*Source text*:

━━━━━━━━━━━━━━━━━━━━━━━━━━━━━━

Lipid peroxidation induced by an early inflammatory response in endotoxaemia.

BACKGROUND: Endotoxaemic challenge promptly causes lipid peroxidation. Porcine endotoxaemia can be used to replicate severe human septic shock. This model was used to evaluate non-enzymatic [8-Iso-prostaglandin F2alpha (8-Iso-PGF2alpha)] and enzymatic [15-keto-13,14-dihydro-prostaglandin F2alpha (15-K-DH-PGF2alpha)] lipid peroxidation, respectively, in relation to survival. The aim of this study was to correlate, if possible, pathophysiologic events during endotoxaemia to the levels of these arachidonic acid metabolites.
METHODS: Nineteen pigs were anaesthetised, monitored (circulatory and respiratory variables in relation to lipid peroxidation) and given a continuous 6 h E. coli endotoxin (10 microg x kg(-1) x h(-1)) infusion. All animals were mechanically ventilated at constant tidal volumes and the inspired oxygen fraction was kept constant during the experimental period.

━━━━━━━━━━━━━━━━━━━━━━━━━━━━━━

[Collected data entries]
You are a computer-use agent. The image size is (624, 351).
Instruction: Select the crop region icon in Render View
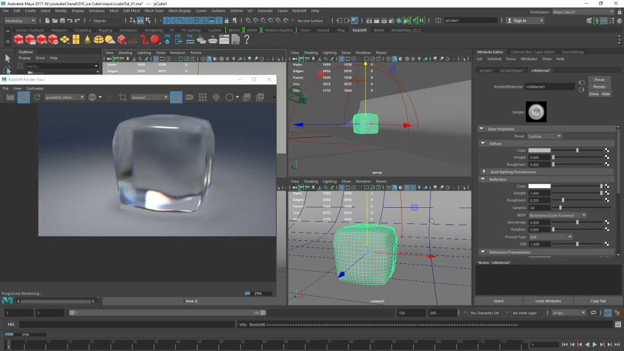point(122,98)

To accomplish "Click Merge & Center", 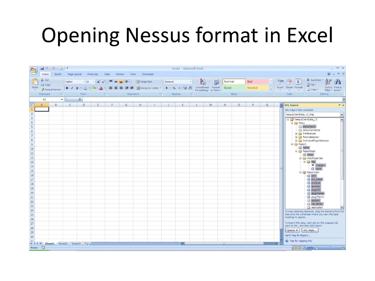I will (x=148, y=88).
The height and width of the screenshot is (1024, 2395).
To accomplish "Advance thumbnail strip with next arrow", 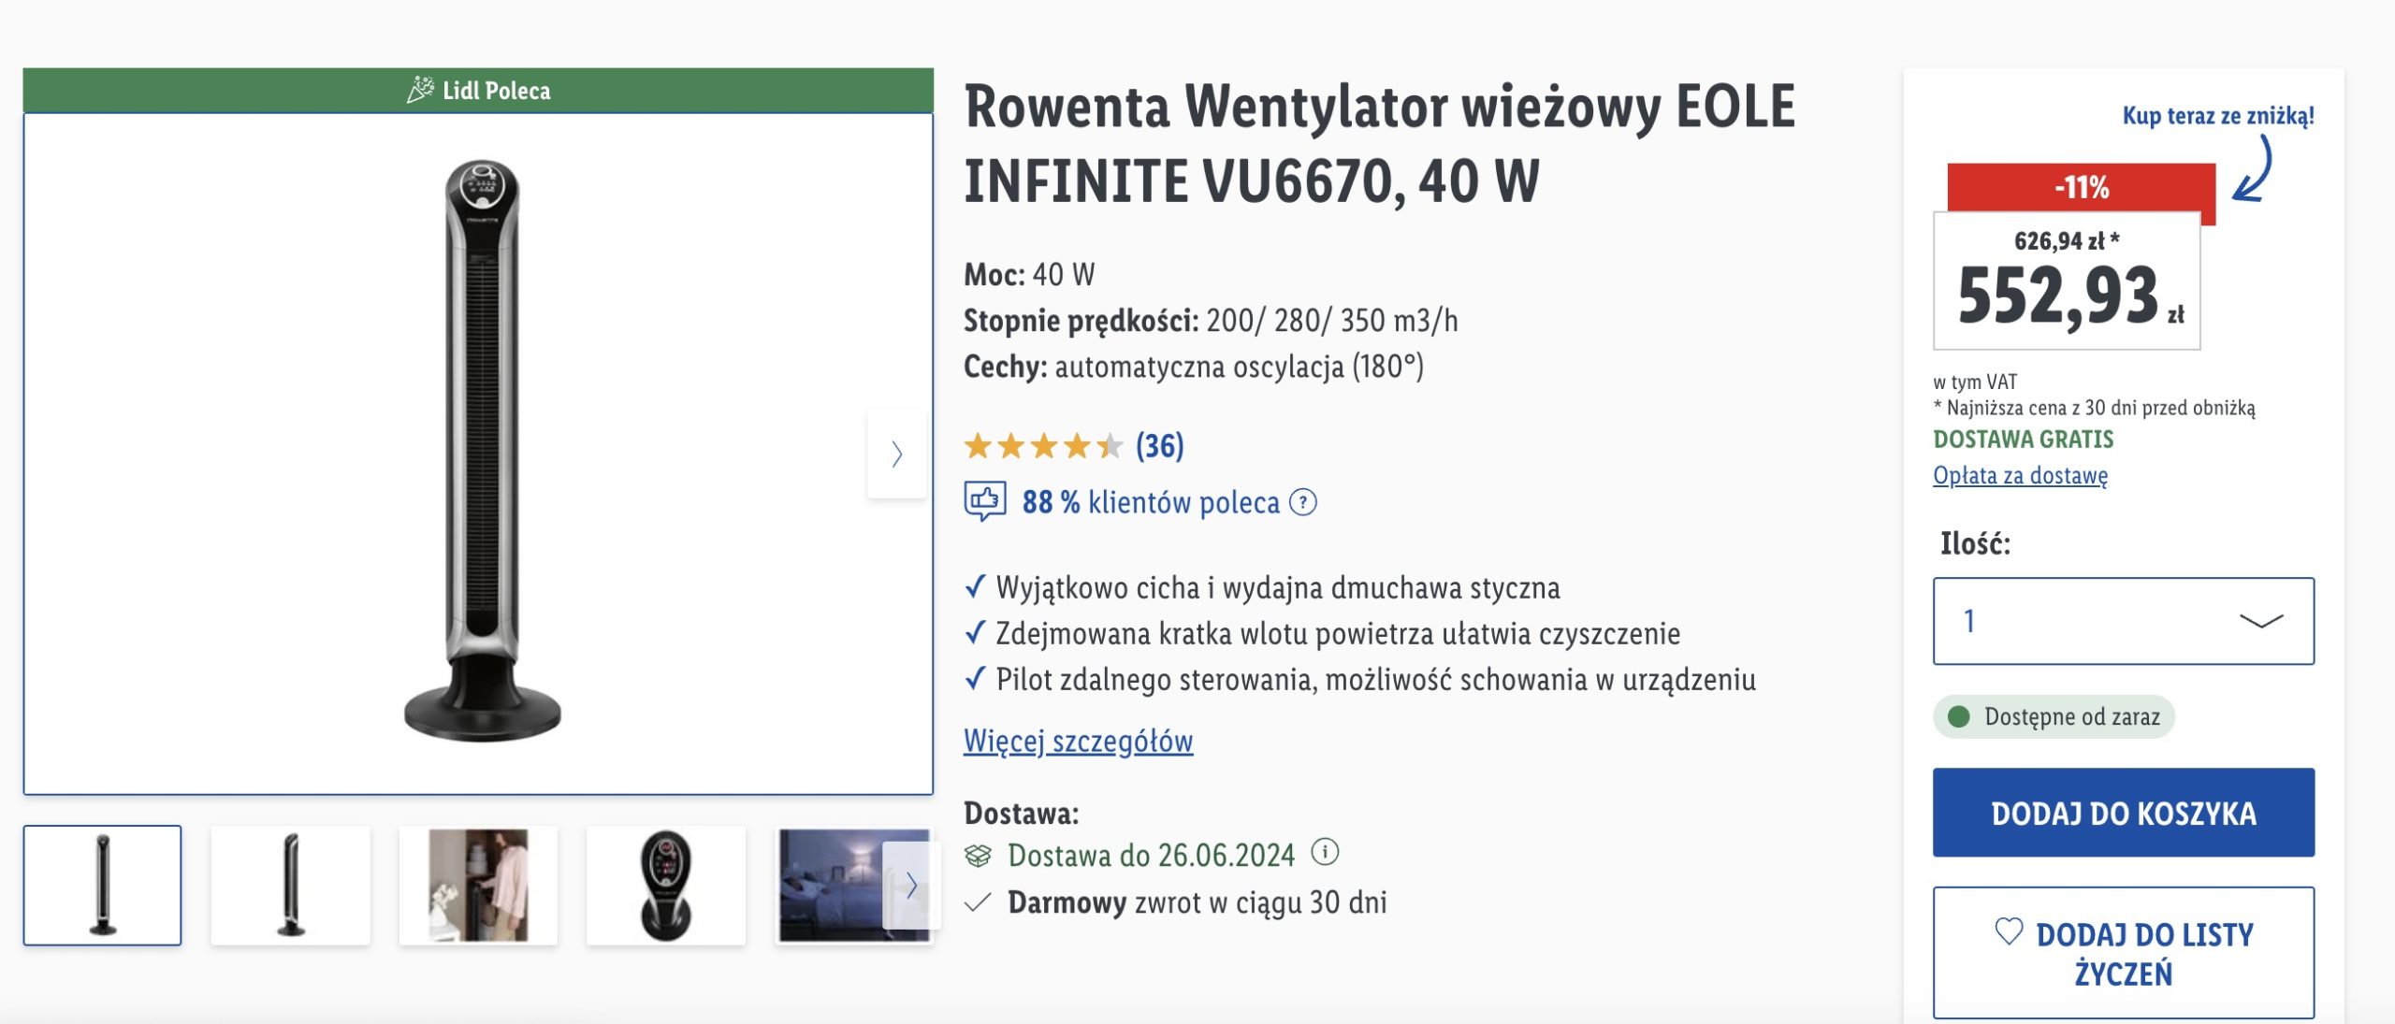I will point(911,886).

━━━━━━━━━━━━━━━━━━━━━━━━━━━━━━

*Task set*:
a: Please answer these questions from the endotoxaemia study text:
(i) How many pigs were anaesthetised?
(ii) How long did the E. coli endotoxin infusion run?
(iii) Which metabolite served as the marker of non-enzymatic lipid peroxidation?
b: Resume the endotoxaemia study text from the point where it stops.
None of the items are needed.

*Answers for the tasks*:
a:
(i) Nineteen
(ii) 6 h
(iii) 8-Iso-prostaglandin F2alpha (8-Iso-PGF2alpha)

b:
RESULTS: This endotoxin infusion caused expressed derangements in all pigs and death in 9 of them. The levels of 8-Iso-PGF2alpha, indicating oxidative injury, were different in time course, magnitude and fashion between survivors and non-survivors. The levels of 15-K-DH-PGF2alpha, indicating inflammatory response, showed a similar pattern. At 1 h the CO2 partial pressure in arterial blood was significantly higher in non-surviving pigs and correlated (r: 0.7; P<0.05) to the levels of 15-K-DH-PGF2alpha. Prostaglandin F2alpha is mainly metabolised in the lung. The lung weights were significantly (P<0.05) higher in non-surviving than in surviving animals. Both free radical and cyclooxygenase catalysed oxidative modification occurs during endotoxaemia.
CONCLUSION: Increased metabolism and inflammation, as evaluated by 15-K-DH-PGF2alpha, in the group of non-survivors may mediate the increase in arterial CO2. Thus, increased lipid peroxidation seems to be associated with endotoxaemic organ dysfunction and increased mortality.